Opinion: Let’s talk about sex
Published March 27, 2024

Regents say steam plant can’t be moved

Joel Sawyer

DULUTH — University officials gave Gov. Arne Carlson the cold shoulder Friday when they rebuffed his offer to negotiate moving the University’s southeast steam plant off the Mississippi River.
In a Friday morning letter to Board of Regents Chairman Tom Reagan, Carlson said he was “stunned,” and considered the University’s unwillingness to negotiate “a very serious” breach of an agreement he said had been reached in a Wednesday meeting.
But Reagan, in Duluth for meetings of the University’s Board of Regents, denied any such agreement existed. “We’ve never had negotiations as part of our deliberations,” he said.
Carlson and University officials, including University President Nils Hasselmo, General Counsel Mark Rotenberg and Reagan, met Wednesday to discuss obstacles that would prevent the University from moving the steam plant off the river.
Despite last Wednesday’s offer of $15 million from the state and an additional $2 million from the city of Minneapolis, University officials concluded they were unable to negotiate the plant’s move from the river.
“We couldn’t negotiate if we wanted to,” Reagan said. “We’re under contract.”
The University has a 25-year, $109 million contract with the construction firm Foster Wheeler Twin Cities Inc. to renovate and maintain the plant. The contract, which began Jan. 1, would have to be voided if the plant was moved.
“Legally, our neck is sticking way out there if we mess with that,” Reagan said. “You’re talking possible litigation if we try to get out (of the contract). I don’t know the figure, but the costs could be astronomical.”
Reagan said he appreciated Carlson’s financial offer but said the sum wasn’t enough to cover the cost of moving the steam plant or possible litigation.
School officials say building an off-river plant would cost $45 million to $55 million. In addition, the city, which had pledged to help find an acceptable off-river site and issue the appropriate permits, has failed to do so.
Brian Dietz, Carlson’s press secretary, said the governor felt “extreme disappointment” with the University’s position.
“We’re fairly confident that the governor’s $15 million bonding proposal was more than adequate to move the steam plant off the river,” Dietz said. “The governor still has hopes that the University will alter its thinking.”
But Reagan said there is no chance that will happen.
The governor has no authority over the University’s steam plant decisions and, despite his strong stance, can only push for legislation to move the plant off-river.
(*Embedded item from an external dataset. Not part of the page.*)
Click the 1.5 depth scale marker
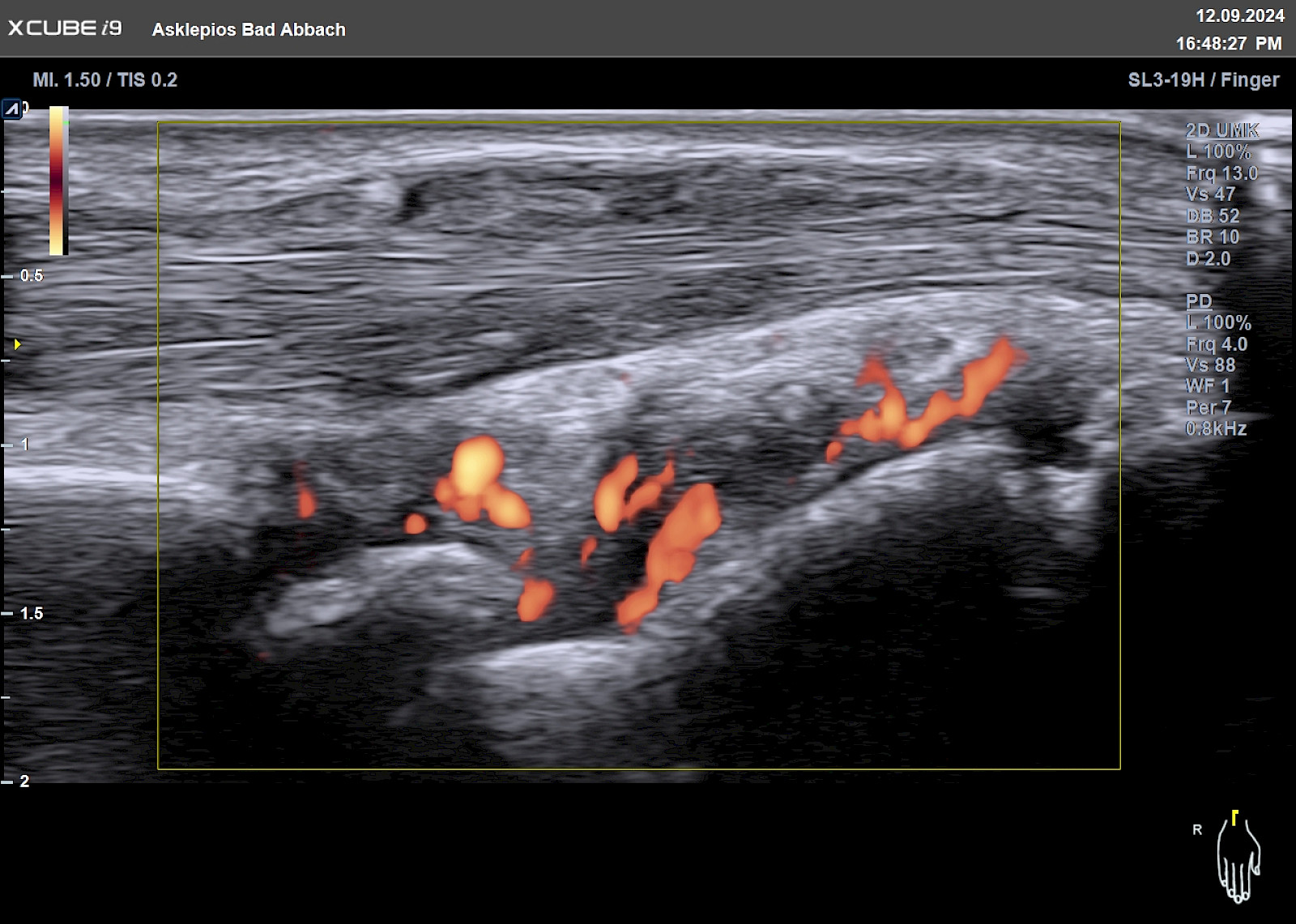 tap(31, 613)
The only way the plant could be moved is if legislators pass an environment and agriculture budget bill currently in the Senate. If passed, it would prohibit the University from continuing construction on the current site. Sen. Steve Morse, DFL-Dakota, said the bill’s passage is up in the air.
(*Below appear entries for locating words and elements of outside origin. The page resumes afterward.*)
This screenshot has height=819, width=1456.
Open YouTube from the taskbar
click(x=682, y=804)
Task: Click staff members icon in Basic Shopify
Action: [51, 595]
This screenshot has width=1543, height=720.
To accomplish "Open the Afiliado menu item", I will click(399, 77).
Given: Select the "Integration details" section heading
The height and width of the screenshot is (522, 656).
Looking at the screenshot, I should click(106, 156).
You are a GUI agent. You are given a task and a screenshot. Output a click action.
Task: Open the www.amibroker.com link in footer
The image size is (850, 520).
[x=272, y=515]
Sen. Larry Pogemiller, DFL-Minneapolis, and Rep. Phyllis Kahn, DFL-Minneapolis, have each sponsored bills that would grant $6 million to the University to move the plant. The house version of the bill was recently stripped from the Government Operations Finance Bill.
Kahn said the last chance for passage of the bill is in the Environmental Finance Conference Committee, which will meet later this month. If the money is not attached to a finance bill, the state won’t be able to appropriate it.
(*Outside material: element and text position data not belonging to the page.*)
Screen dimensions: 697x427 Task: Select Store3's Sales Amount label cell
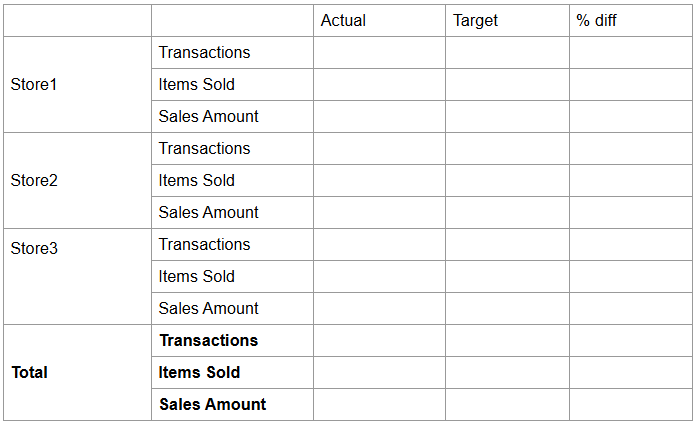(232, 309)
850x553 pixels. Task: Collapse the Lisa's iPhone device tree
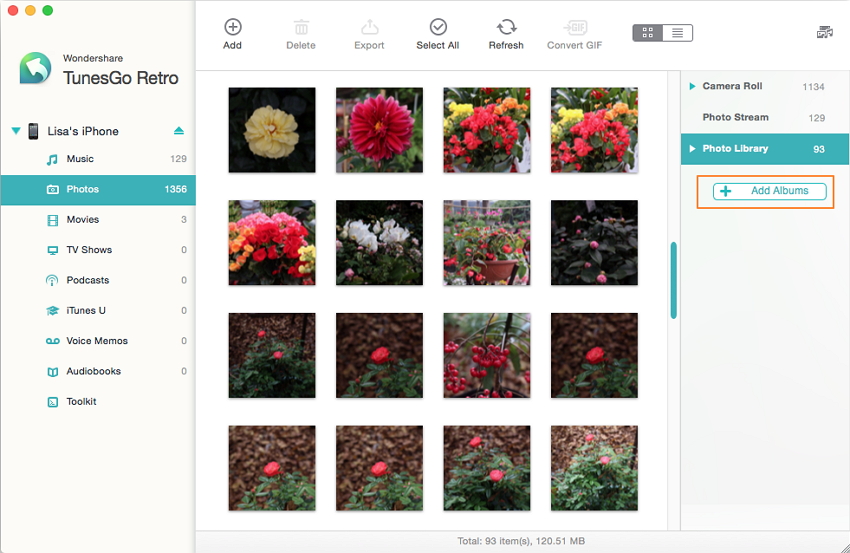coord(15,131)
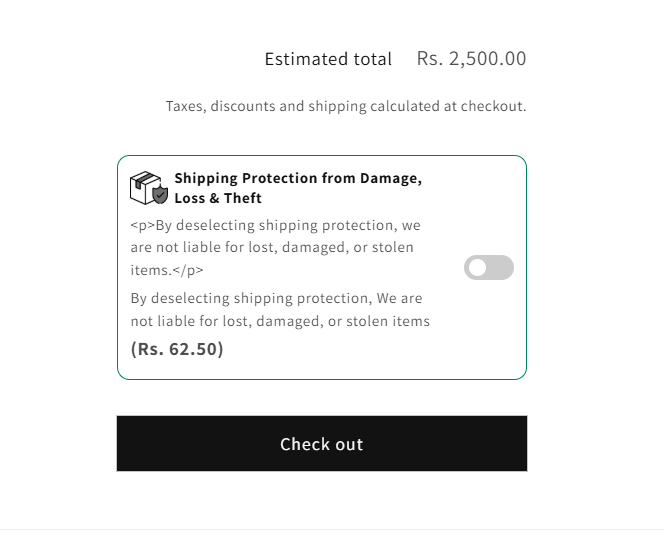Viewport: 664px width, 541px height.
Task: Click the second shipping protection description paragraph
Action: pyautogui.click(x=280, y=309)
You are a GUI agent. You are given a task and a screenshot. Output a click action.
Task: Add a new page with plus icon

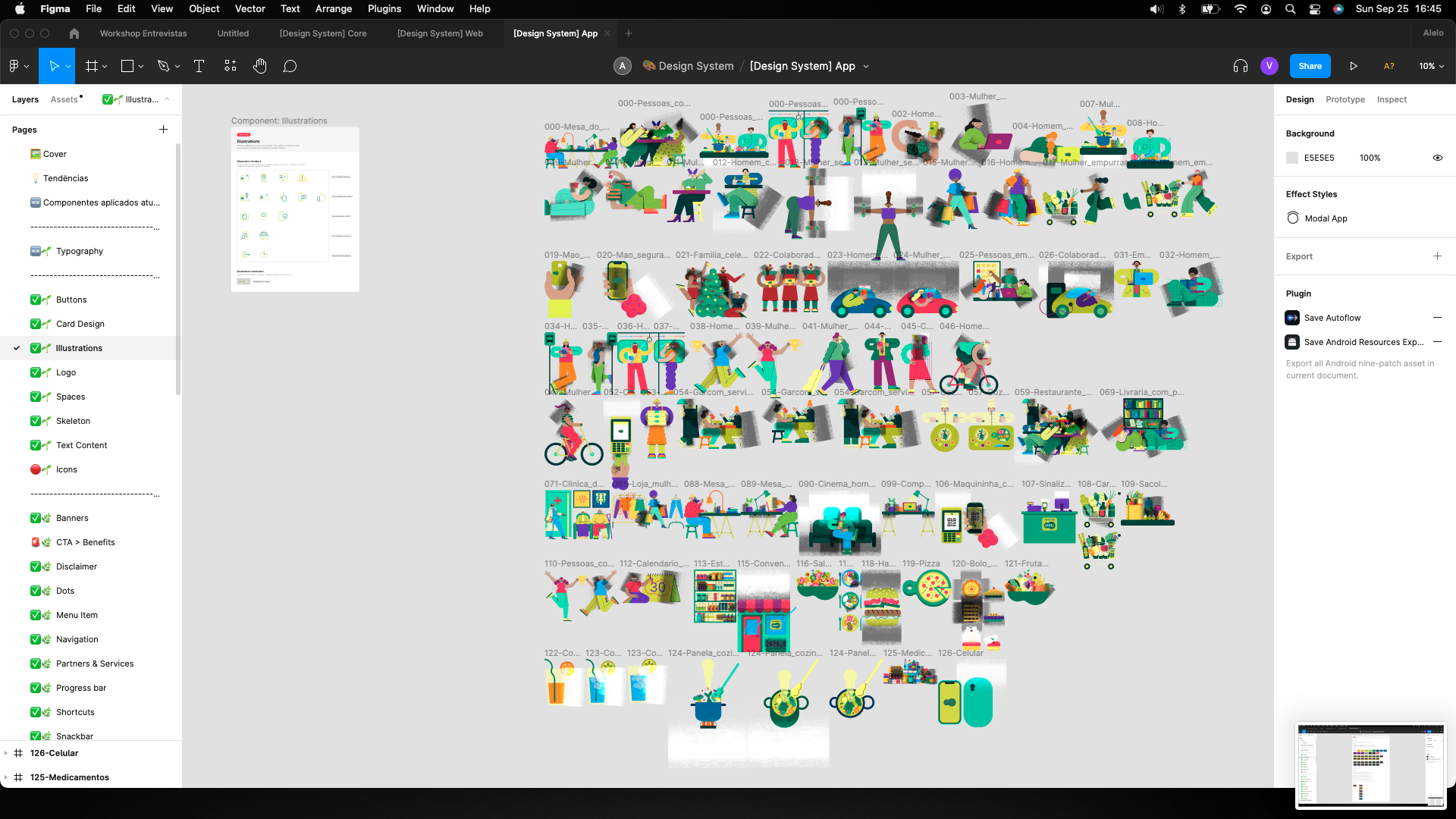[x=163, y=130]
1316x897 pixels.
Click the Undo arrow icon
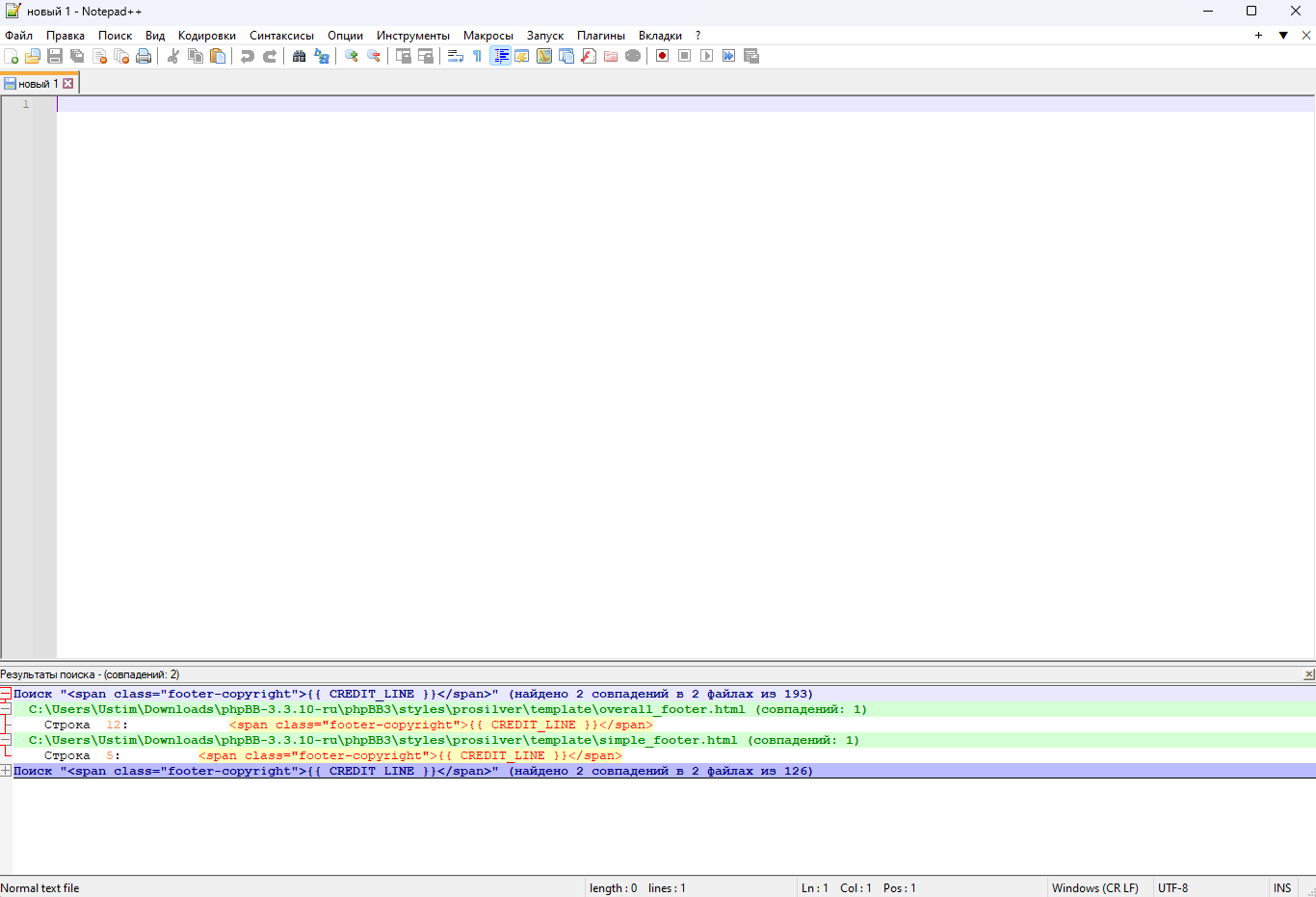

Reagan said he was also concerned the potential costs of litigation or the additional costs of moving the plant could adversely impact tuition rates, faculty salaries and other University projects.
“We have a fiduciary responsibility to the University,” Reagan said. “If we get ourselves engaged in something that’s going to cost us much more to build our new steam plant than what we initially voted on, those projects all suffer.”